夜になると、私は乾燥させた大根葉その他を活用し、念願のふりかけ作りに一生懸命に取り組んだ。
今ならばカルシウムの多い食品をフードプロセッサーにかければすぐ粉になるが、当時はそうはいかず、私の親戚にあった、「やげん」という、かつて薬にするものを粉にひいた器具を手に入れた。そして小魚や乾燥物を粉にする作業を真剣にくり返した。子どももよく手伝ってくれた。早く床についた子どもは、やげんの音を聞きながら眠りについたのであった。こんな明け暮れが血のつながりのない里親子の心の絆を深めていく手がかりになると私は確信した。手間をかけてできた何種類もの粉を大きなボールで混ぜるときの喜びは格別であった。私はコーヒーやジャムの空きびんを大事にとっておき、完成したふりかけを中に入れ、食卓に並べ感謝した。子どもたちの爪が早く固くなるように真剣に祈った。
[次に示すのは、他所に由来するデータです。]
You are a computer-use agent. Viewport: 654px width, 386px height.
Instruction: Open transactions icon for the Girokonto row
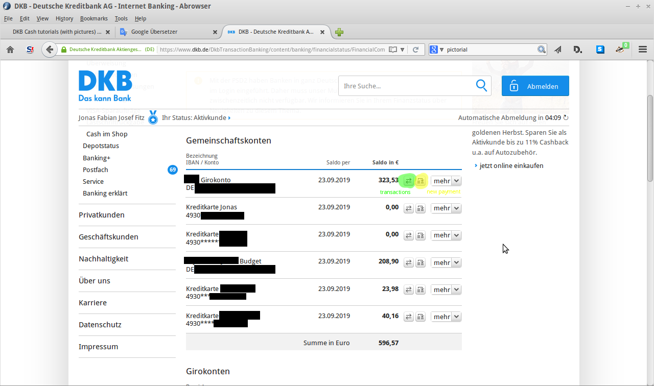(408, 181)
寒い冬の夜は、よくふりかけを作り、毎食大さじ一杯ずつ子どもたちのごはんにかけ、食べさせた。ちょうどその頃、父子家庭で、家で一人ぼっちだったという里子が加わった。夜には家族が居間に集まって、勉強したり、縫い物をしたり、食べるものを作ったりしている生活を大変喜んで、夜になると必ず彼は踊ってその喜びを表現して、よく手伝った。